Can anybody recommend any Aires in the following locations:

Belgium (Brugge, Brussels & bel/lux border)

Luxemberg (south)

Lake Geneva (north, near to lusanne & montreux)

many thanks


----------



## 93401 (May 1, 2005)

Hi John,Have a look at this site,you should find something here,Gerry.www.eurocampingcar.com


----------



## peejay (May 10, 2005)

Hi John (bigbad),

First of all welcome to the site.

Second of all, theres a good aire at Brugge next to the coach park, full details in the MHF campsite/wildspot database, do a search on 'brugge'.

pete.


----------



## peejay (May 10, 2005)

Just had another thought,

Theres a few aires for switzerland and luxembourg on www.campingcar-infos.com not sure if they're and good for your travels but maybe worth a look.

pete.


----------



## womokiste (May 15, 2005)

Hi John, look at this http://users.pandora.be/schoutens/t/mobil.html.

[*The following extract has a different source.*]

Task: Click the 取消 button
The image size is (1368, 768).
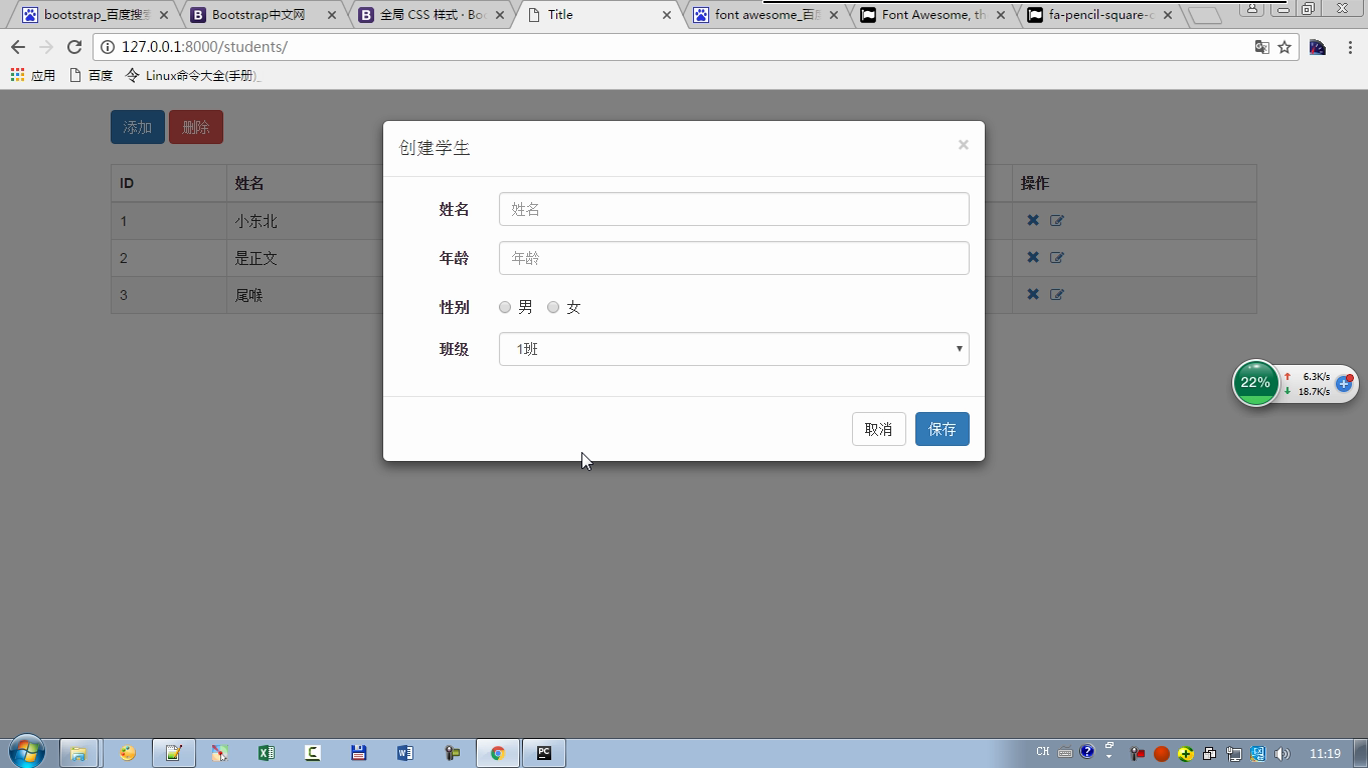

There´s an english version and you´ll find spots for Belgium and Luxemburg. For Switzerland there´s only a german version http://home.arcor.de/peter-bartsch/ubernachten_im_kanton___.html.

Greetings Franz Peter


----------



## SidT (May 9, 2005)

Hi Franz Peter. you posted

*Hi John, look at this http://users.pandora.be/schoutens/t/mobil.html. There´s an english version *

Do you have a link to the english version, I couldn't find it.

Cheers Sid


----------



## womokiste (May 15, 2005)

Hi , try this http://www.motorhomeworld.be/.

t must work..... :roll:

Franz Peter


----------



## 94235 (May 1, 2005)

Thanks to everybody for your help.
I've now found loads of websites and info. 
It's all out there but it takes time to find what your after.

thanks again.


----------